Goal of the exercise.
Print the data exactly. Omit the pictures.

Dataset entries
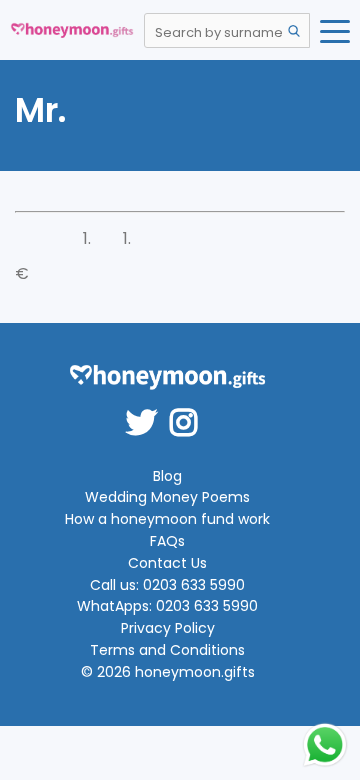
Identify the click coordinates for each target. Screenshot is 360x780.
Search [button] (294, 31)
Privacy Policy (168, 628)
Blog (167, 476)
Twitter (148, 409)
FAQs (167, 541)
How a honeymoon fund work (167, 519)
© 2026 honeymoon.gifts (168, 672)
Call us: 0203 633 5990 (167, 585)
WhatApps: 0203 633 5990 (167, 606)
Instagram (190, 409)
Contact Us (167, 563)
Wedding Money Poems (167, 497)
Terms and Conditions (167, 650)
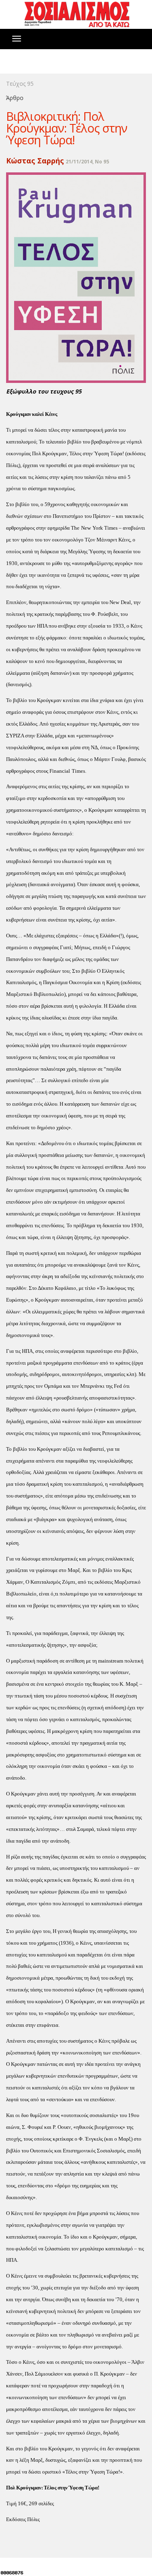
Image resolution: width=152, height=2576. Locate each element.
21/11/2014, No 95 (87, 161)
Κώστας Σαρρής (35, 160)
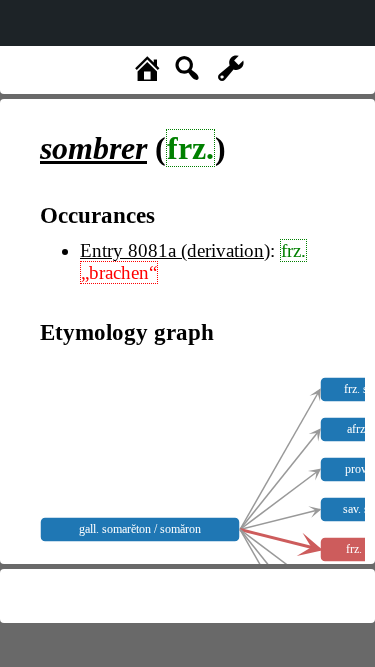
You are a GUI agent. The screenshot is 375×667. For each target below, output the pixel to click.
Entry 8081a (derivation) (175, 250)
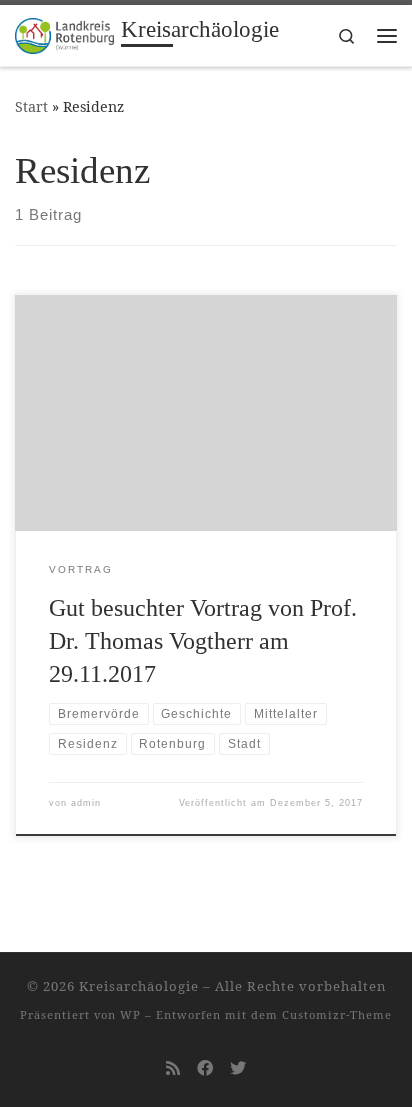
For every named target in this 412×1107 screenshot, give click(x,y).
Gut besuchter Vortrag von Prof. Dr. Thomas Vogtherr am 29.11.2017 (203, 641)
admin (86, 803)
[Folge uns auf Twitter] (238, 1068)
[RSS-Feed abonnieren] (173, 1068)
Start (31, 106)
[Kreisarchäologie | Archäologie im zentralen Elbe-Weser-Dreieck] (64, 33)
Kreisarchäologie (139, 986)
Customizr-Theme (337, 1014)
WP (130, 1014)
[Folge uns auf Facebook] (205, 1068)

Solution to this task.
Identify the click coordinates for each target. Screenshot is 360x780.
Search [button] (294, 31)
Privacy Policy (168, 628)
Blog (167, 476)
Twitter (148, 409)
FAQs (167, 541)
How a honeymoon fund work (167, 519)
© 2026 honeymoon.gifts (168, 672)
Call us: 0203 633 5990 (167, 585)
WhatApps: 0203 633 5990 (167, 606)
Instagram (190, 409)
Contact Us (167, 563)
Wedding Money Poems (167, 497)
Terms and Conditions (167, 650)
Image resolution: width=152, height=2576. Locate each element.
21/11/2014, No 95 (87, 161)
Κώστας Σαρρής (35, 160)
You are a GUI agent. The screenshot is 375×667. For each target below, output the pixel to click.
Entry 8081a (derivation) (175, 250)
For every named target in this 412×1107 screenshot, give click(x,y).
Gut besuchter Vortrag von Prof. Dr. Thomas Vogtherr am 29.11.2017 (203, 641)
admin (86, 803)
[Folge uns auf Twitter] (238, 1068)
[RSS-Feed abonnieren] (173, 1068)
Start (31, 106)
[Kreisarchäologie | Archäologie im zentralen Elbe-Weser-Dreieck] (64, 33)
Kreisarchäologie (139, 986)
Customizr-Theme (337, 1014)
WP (130, 1014)
[Folge uns auf Facebook] (205, 1068)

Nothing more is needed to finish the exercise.